The answer is yes. The following is extracted from a preprint of Gabber-Liu-Lorenzini.

Let $B=\oplus_{n\ge 0}B(n)$ be a graded ring. Let $I=\oplus_{n\ge 0}I(n)$ be a homogeneous ideal of $B$. Let $\mathfrak p_1,\dots,\mathfrak p_r$ be homogeneous prime ideals of $B$ not containing $B(1)$ and not containing $I$. Then there exists an integer $n_0 \geq 1$ such that for all $n\ge n_0$, $I(n)\not\subseteq \cup_{1\le i\le r} \mathfrak p_i$.

Proof. We proceed by induction on $r$. If $r=1$, choose $t\in B(1)\setminus \mathfrak p_1$ and a homogeneous element $\alpha\in I\setminus \mathfrak p_1$, say of degree $n_0$. Then $t^{n-n_0}\alpha\in I(n) \setminus \mathfrak p_1$ for all $n\ge n_0$, as desired.

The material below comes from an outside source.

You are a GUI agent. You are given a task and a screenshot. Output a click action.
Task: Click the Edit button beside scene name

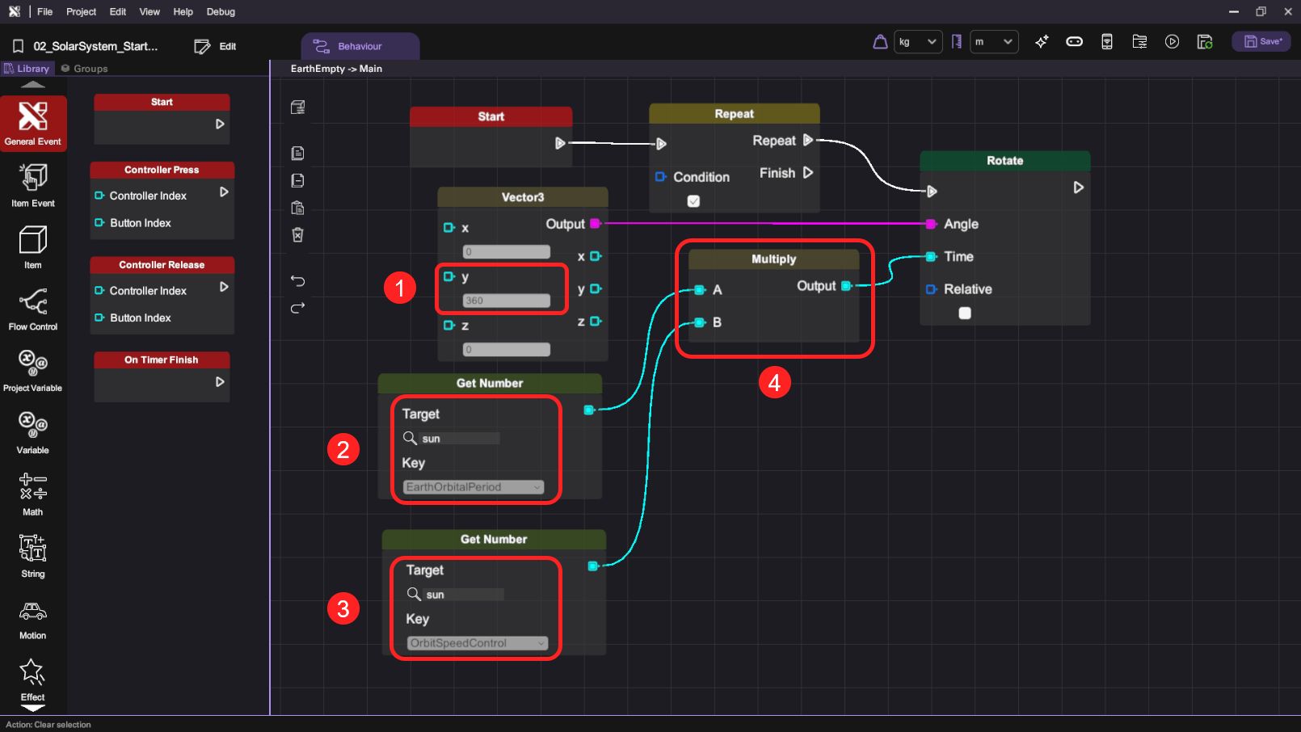click(x=216, y=47)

Let $r\ge 2$ and suppose that the lemma is true for $r-1$. We can suppose that $\mathfrak p_i$ is not contained in $\mathfrak p_r$ for all $i\ne r$, so that $I\mathfrak p_1\cdots\mathfrak p_{r-1} \not\subseteq \mathfrak p_r$. Similarly, we can suppose that $\mathfrak p_r$ is not contained in $\mathfrak p_i$ for all $i\ne r$, so that $I\mathfrak p_r\not\subseteq (\mathfrak p_1\cup \ldots\cup\mathfrak p_{r-1})$. Hence, we can apply the case $r=1$ and the induction hypothesis to obtain that there exists $n_0$ such that for all $n\ge n_0$, there are homogeneous elements $f_n\in I\mathfrak p_1\cdots\mathfrak p_{r-1} \setminus \mathfrak p_r$ and $g_n\in I\mathfrak p_r\setminus (\mathfrak p_1\cup \ldots\cup\mathfrak p_{r-1})$ of degree $n$. It is easy to check that $f_n+g_n\in I(n)\setminus \cup_{1\le i\le r}\mathfrak p_i$, as desired.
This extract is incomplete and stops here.